Antispam
In some systems services might explode with logs due to different circumstances. If there are a lot of services to collect logs from and some of them suddenly start writing too much logs while the others operate normally, antispam system can help reduce the impact from the spamming services on the others. Usually it is used when there is no room for increasing File.d throughput or capacity, e.g. when File.d is used as daemonset on k8s nodes with limited resources.
Antispammer
The main entity is Antispammer
. It counts input data from the sources (e.g. if data comes from file input plugin, source can be filename) and decides whether to ban it or not. For each source it counts how many logs it has got, in other words the counter for the source is incremented for each incoming log.

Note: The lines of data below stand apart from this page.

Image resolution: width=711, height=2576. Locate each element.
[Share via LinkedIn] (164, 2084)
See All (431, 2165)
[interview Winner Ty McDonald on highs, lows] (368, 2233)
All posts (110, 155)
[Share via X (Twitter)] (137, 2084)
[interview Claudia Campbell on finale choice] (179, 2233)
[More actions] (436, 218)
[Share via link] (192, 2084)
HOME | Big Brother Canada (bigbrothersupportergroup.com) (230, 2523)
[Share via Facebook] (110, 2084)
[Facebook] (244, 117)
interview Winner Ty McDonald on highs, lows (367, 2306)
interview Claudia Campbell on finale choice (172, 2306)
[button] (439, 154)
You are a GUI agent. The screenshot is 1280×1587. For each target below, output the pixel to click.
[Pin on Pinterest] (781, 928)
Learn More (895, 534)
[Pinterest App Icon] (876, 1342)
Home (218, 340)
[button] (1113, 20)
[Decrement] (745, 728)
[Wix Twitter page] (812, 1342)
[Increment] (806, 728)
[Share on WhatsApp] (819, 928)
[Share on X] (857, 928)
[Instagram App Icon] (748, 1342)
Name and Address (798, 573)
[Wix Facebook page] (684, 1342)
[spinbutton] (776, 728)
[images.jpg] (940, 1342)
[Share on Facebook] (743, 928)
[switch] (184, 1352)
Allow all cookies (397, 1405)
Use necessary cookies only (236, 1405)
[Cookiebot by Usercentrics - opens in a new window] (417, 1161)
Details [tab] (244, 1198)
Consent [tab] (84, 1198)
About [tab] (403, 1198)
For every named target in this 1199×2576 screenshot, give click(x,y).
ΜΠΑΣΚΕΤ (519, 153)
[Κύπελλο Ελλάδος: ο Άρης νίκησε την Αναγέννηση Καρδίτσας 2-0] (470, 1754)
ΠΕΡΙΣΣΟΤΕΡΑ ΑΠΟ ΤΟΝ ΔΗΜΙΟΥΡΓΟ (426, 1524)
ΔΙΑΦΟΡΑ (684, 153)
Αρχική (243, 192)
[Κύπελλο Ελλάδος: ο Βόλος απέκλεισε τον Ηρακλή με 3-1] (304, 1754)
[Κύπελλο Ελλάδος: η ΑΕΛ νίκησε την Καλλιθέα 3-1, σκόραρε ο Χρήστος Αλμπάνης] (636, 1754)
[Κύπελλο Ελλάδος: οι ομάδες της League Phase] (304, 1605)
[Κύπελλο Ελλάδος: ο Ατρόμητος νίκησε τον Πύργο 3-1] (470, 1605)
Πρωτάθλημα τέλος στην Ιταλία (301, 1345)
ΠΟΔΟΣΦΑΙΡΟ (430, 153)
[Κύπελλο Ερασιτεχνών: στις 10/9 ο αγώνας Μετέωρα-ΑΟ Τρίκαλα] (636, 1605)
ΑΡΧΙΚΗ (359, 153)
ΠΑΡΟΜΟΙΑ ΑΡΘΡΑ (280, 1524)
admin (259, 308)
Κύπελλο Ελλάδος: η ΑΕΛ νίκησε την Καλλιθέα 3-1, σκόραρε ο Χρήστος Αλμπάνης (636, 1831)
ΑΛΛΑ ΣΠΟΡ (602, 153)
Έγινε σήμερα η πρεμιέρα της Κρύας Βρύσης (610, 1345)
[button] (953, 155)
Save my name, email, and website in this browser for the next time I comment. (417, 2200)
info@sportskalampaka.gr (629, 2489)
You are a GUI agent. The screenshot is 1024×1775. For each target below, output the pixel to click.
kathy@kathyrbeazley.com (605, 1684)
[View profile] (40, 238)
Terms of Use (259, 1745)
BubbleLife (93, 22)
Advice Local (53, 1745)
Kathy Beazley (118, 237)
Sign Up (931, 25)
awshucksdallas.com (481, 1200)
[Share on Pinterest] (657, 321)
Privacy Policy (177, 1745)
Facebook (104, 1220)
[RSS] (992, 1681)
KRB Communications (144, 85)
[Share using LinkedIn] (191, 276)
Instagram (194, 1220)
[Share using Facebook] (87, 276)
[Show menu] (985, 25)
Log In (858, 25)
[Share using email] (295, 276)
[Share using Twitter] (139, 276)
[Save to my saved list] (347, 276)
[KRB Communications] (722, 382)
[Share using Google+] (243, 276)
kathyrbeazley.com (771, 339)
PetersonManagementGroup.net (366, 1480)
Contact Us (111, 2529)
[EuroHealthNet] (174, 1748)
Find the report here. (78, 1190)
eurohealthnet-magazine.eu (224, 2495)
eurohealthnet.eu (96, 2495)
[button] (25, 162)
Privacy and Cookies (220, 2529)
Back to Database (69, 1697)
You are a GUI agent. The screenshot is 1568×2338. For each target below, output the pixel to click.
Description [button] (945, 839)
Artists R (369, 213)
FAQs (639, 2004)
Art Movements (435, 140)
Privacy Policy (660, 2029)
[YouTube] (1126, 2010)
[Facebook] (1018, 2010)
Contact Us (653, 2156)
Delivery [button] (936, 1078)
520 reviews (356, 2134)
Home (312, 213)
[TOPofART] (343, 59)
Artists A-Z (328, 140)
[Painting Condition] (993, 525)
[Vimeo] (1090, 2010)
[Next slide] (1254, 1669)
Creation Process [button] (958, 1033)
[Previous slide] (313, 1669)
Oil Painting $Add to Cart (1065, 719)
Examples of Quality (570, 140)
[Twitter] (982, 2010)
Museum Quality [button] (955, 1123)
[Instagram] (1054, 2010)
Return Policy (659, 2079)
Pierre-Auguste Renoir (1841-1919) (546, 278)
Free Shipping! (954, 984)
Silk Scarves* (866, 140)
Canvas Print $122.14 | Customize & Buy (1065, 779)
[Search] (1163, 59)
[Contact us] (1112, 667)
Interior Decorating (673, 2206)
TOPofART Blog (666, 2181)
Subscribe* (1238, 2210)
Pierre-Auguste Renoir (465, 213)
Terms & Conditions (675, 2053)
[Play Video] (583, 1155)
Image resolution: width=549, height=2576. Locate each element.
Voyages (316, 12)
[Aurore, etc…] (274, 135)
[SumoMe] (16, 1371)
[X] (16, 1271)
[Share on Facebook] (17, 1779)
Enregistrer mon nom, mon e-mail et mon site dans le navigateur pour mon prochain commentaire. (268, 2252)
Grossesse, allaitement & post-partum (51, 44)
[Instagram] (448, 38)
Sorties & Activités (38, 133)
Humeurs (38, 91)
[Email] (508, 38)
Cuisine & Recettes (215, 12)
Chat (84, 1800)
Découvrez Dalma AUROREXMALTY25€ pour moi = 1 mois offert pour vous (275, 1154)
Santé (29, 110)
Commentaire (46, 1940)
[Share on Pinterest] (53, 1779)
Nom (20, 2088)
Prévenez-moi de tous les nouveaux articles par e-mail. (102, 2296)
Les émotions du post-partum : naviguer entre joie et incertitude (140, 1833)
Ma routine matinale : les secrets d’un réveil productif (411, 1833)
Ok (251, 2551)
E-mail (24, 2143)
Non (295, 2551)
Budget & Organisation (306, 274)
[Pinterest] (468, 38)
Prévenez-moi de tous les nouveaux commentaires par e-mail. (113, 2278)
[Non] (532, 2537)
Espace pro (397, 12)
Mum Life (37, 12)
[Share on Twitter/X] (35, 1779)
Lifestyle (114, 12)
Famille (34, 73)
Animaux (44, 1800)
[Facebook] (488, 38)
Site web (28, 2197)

When the counter is greater or equal to the threshold value the source is banned until its counter is less than the threshold value. The counter value is decremented once in maintenance interval by the threshold value. The maintenance interval for antispam is the same as for the pipeline (see maintenance_interval
in pipeline settings).
Exceptions
Antispammer has some exception rules which can be applied by checking source name or log as raw bytes contents. If the log is matched by the rules it is not accounted for in the antispammer. It might be helpful for the logs from critical infrastructure services which must not be banned at all.
Exception parameters
The exception parameters are the extension of RuleSet.
name
string
The name of the ruleset of the exception. If set to nonempty string, adds label value for the name
label in the antispam_exceptions
metric.
cond
string
default=and
options=and|or
Logical conditional operation to combine rules with. If set to and
exception will only match when all rules are matched. If set to or
exception will match when at least one of the rules is matched.
rules
[]
Rule
List of rules to check the log against.
check_source_name
bool
default=false
Flag indicating whether to check source name. If set to true
source name will be checked against all rules. If set to false
log as raw bytes content will be checked against all rules.